Now, the Pistons are eschewing innovation for the traditional front office model. Stefanski will likely continue to run basketball operations, but the organization is also seeking a general manager to assist him.
That leads us to this tweet from ESPN’s Adrian Wojnarowski:
ESPN Sources: Three serious candidates have emerged for the Detroit Pistons GM job: Clippers assistant GM Mark Hughes, Nets assistant GM Jeff Peterson and Thunder VP of Basketball Operations Troy Weaver. Those conversations are continuing this week.
— Adrian Wojnarowski (@wojespn) June 15, 2020
Each of these three candidates provide impressive track records. Hughes spent more than half a decade as Director of Player Personnel for the Knicks (a stint which included a pair of playoff appearances), and he became assistant GM for the Clippers in 2017. He was a finalist for the Bulls general manager opening earlier this year.
Peterson joined the Nets as an assistant GM last offseason, and he was at the helm when the organization brought in a pair of superstars in Kevin Durant and Kyrie Irving. He had spent the previous seven seasons with the Hawks, and he helped the team transition from a perennial playoff team (including Eastern Conference finalists in 2015) to a rebuilding squad led by Trae Young.

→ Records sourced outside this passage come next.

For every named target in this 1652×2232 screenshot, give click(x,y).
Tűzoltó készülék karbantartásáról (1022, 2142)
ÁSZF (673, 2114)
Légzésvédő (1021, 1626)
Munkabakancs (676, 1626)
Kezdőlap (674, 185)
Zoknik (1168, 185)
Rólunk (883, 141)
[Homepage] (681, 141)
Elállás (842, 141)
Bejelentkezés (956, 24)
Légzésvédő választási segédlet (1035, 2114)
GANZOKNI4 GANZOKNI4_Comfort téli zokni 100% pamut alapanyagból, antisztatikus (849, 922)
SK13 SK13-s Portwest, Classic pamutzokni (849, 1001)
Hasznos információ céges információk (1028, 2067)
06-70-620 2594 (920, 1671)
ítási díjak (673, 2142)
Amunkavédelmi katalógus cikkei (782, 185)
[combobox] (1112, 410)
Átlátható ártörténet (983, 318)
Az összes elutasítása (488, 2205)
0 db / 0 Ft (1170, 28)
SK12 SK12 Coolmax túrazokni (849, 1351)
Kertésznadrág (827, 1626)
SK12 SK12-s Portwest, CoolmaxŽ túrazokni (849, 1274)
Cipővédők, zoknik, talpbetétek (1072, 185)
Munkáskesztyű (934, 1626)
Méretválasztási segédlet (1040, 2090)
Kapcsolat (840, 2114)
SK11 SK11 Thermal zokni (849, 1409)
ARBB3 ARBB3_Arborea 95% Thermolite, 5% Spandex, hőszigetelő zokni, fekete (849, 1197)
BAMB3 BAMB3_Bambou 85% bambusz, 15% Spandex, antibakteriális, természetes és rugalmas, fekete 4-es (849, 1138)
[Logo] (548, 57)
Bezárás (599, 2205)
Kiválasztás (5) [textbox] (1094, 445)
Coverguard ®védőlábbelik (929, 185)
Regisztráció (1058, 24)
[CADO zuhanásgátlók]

Weaver has been with the Thunder since 2008, and he’s climbed the organization to his current role, team vice president. We’re all pretty familiar with Oklahoma City’s success since their relocation; the organization has only missed the playoffs twice since the 2008-09 season.This is despite the fact that the Thunder have featured many variations of their team, and they’ve made the most of the defections of superstars Kevin Durant, Russell Westbrook, James Harden, and Paul George.
Considering OKC’s track record, it isn’t a surprise that Mark Stein of the New York Times declared the Thunder VP the favorite for the Pistons gig:
Longtime Thunder executive Troy Weaver has emerged as the top choice in Detroit's search for a new GM, @NYTSports has learned, with the Pistons actively working to complete a deal to hire Weaver
— Marc Stein (@TheSteinLine) June 15, 2020
However, just because Weaver is the favorite choice, does it make him the right choice?
Not necessarily. In fact, we think Hughes may be the best option for the job.
Following a 12-year stretch that’s seen them finish with no better than 44 wins, the Pistons desperately need a clear direction for their organization. In other words, the organization needs to rebuild.
Ignoring their bungling of the Andre Drummond trade, the new Pistons GM will have their work cut out for them. While the organization has a handful of keepers in Sekou Doumbouya, Luke Kennard, Christian Wood, and Bruce Brown, there isn’t much else to be excited about.
Therefore, it will be the new GM’s job to trade the likes of veteran point guard Derrick Rose, defensive stopper Tony Snell … and All-Star Blake Griffin, who is still set to make more than $75M over the following two seasons.
That brings us back to Hughes, who was working for the Clippers when they (somehow) convinced the Pistons to give up assets for Blake Griffin’s egregious contract. Yes, moving a 31-year-old Blake Griffin is a whole lot different than moving a 28-year-old Blake Griffin. Still, Hughes has shown that he’s capable of trading any big name, contracts be damned.
Further, Hughes (and the Clippers) have shown that a rebuild doesn’t have to take several years. Los Angeles cleverly compiled favorable contracts, and they eventually used that financial flexibility to add both Kawhi Leonard and Paul George. Sure, it may be tougher to convince a free agent to come to Detroit instead of Los Angeles, but let’s not pretend that the Clippers were a premier free agent destination all that long ago.
Regardless of who the Pistons choose as their next general manager, it’s clear that it’ll take some effort to return the organization to its glory days. In our opinion, Hughes is the best choice to make that happen.